Statistical analysis
For comparing the VEEG monitor age between the synchronous and the asynchronous group, an independent-sample t-test was performed using SPSS 16. The chi-square test was used to analyze the relationship between different patterns and etiologies. Results were considered statistically significant at p < 0.05.
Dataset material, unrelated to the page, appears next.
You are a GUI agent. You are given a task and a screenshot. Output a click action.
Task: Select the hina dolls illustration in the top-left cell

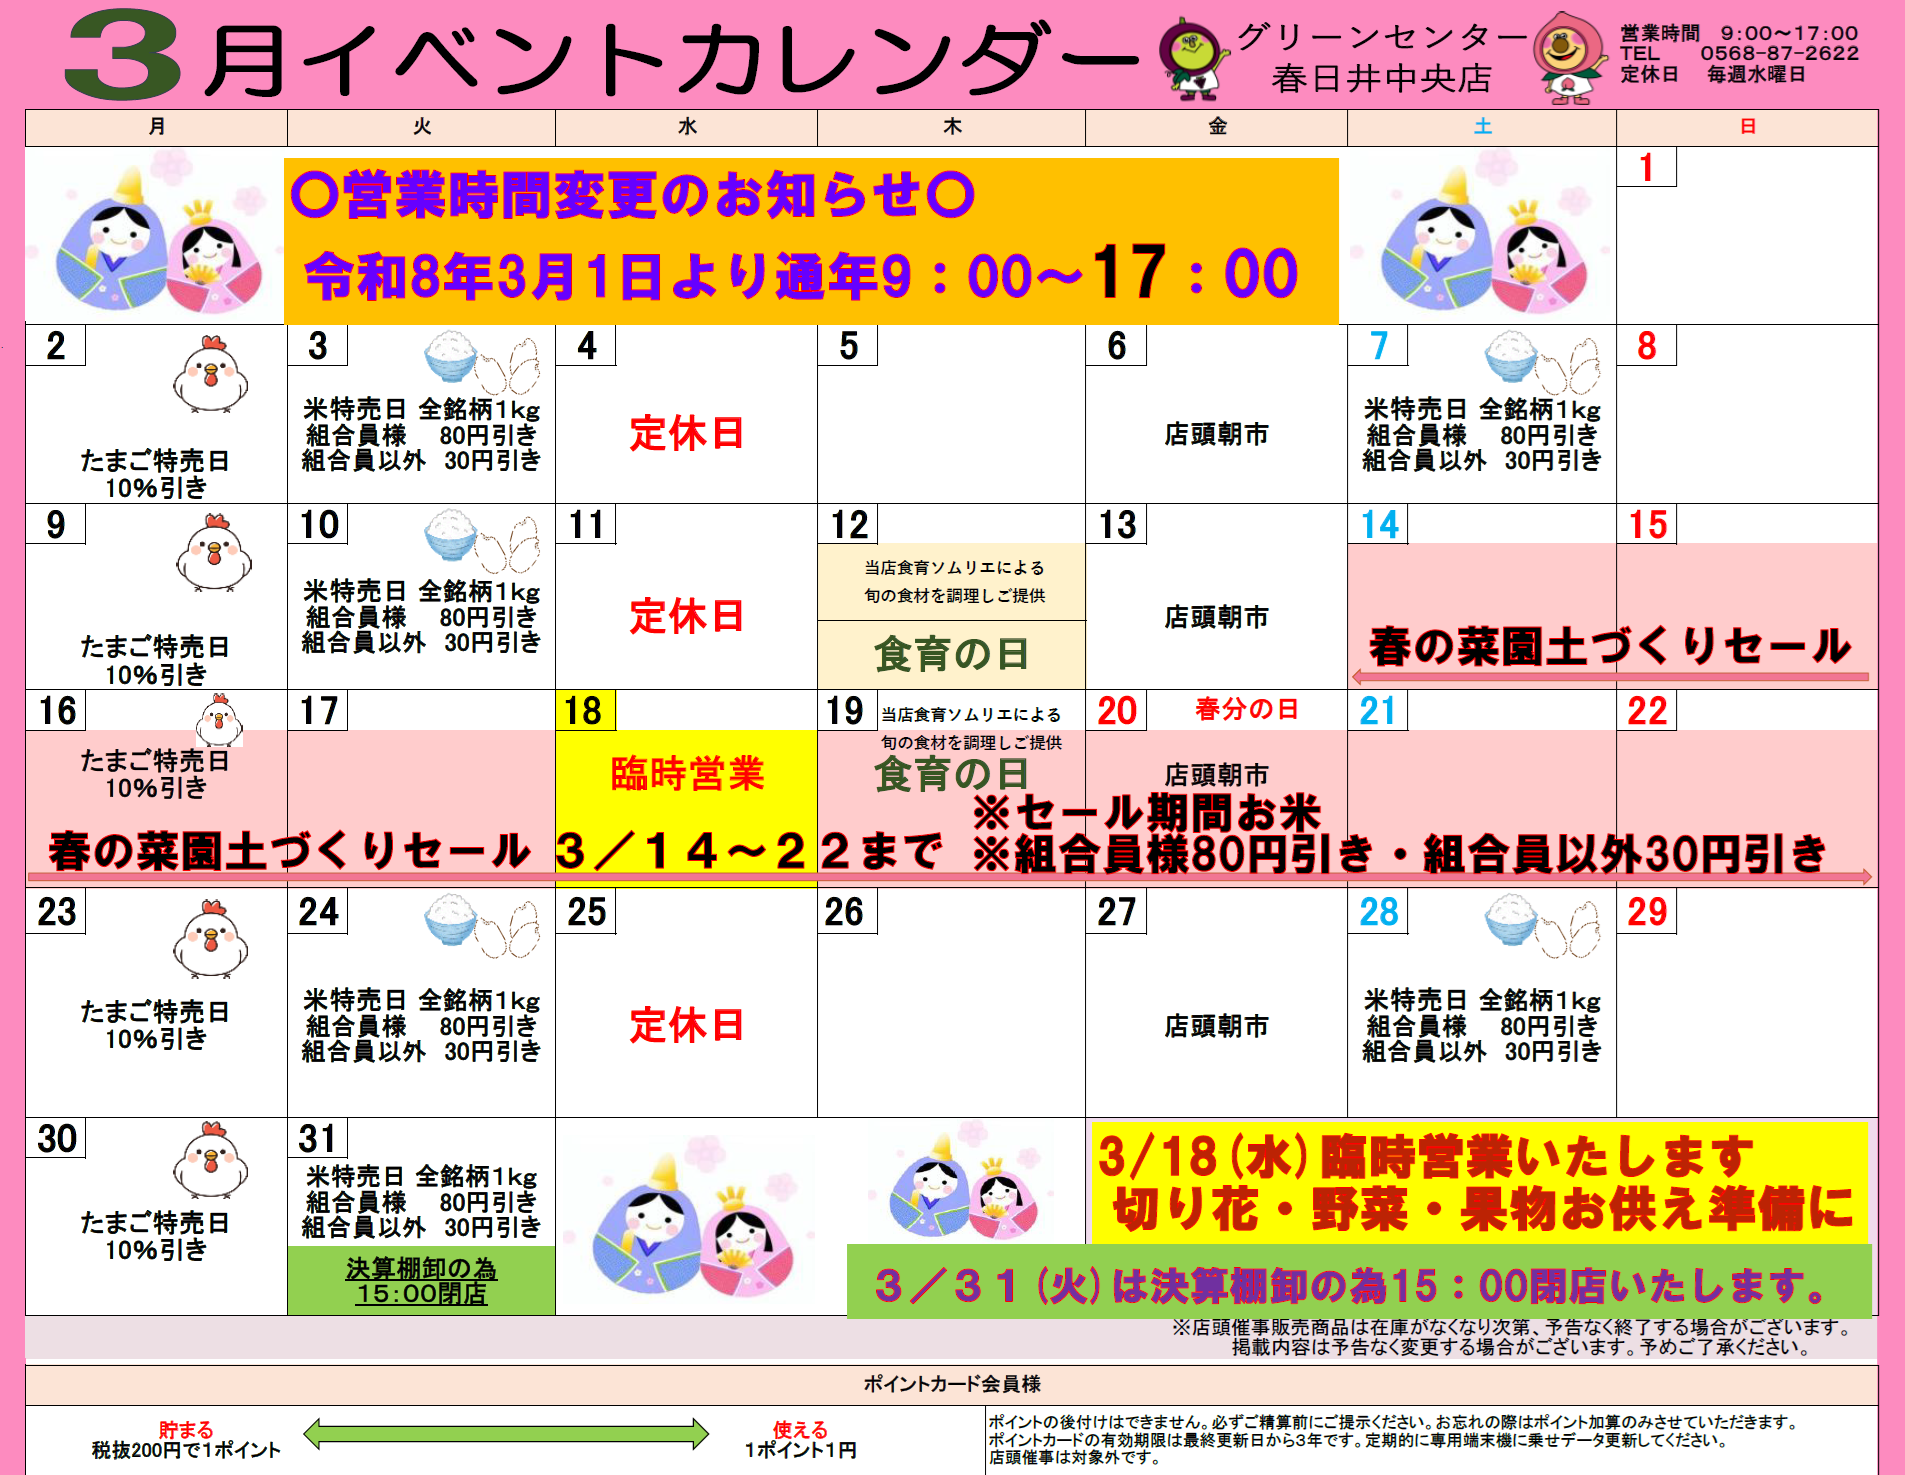tap(158, 242)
This study was approved by the Ethical Committee of Peking University First Hospital, approval number: 2016-1135. Written informed consent was obtained from the legal guardians (parents) of the patient. All methods were carried out in accordance with relevant guidelines and regulations..
Results
General information
A total of 32 patients (20 boys and 12 girls) were involved in this study. One was born at pre-term (34 weeks) and the remainders were born at term. Six patients had abnormal birth history, including fetal heart rate monitor abnormality in two, premature rupture of membranes and amniotic fluid pollution in one, amniotic fluid pollution in one, malposition of the fetus and anoxia in one, threatened abortion in one. The median age of seizure onset was 3 days (range from 1 to 90 days). The median age of the patients who underwent EEG examination was 58.5 days (range from 19 to 168 days).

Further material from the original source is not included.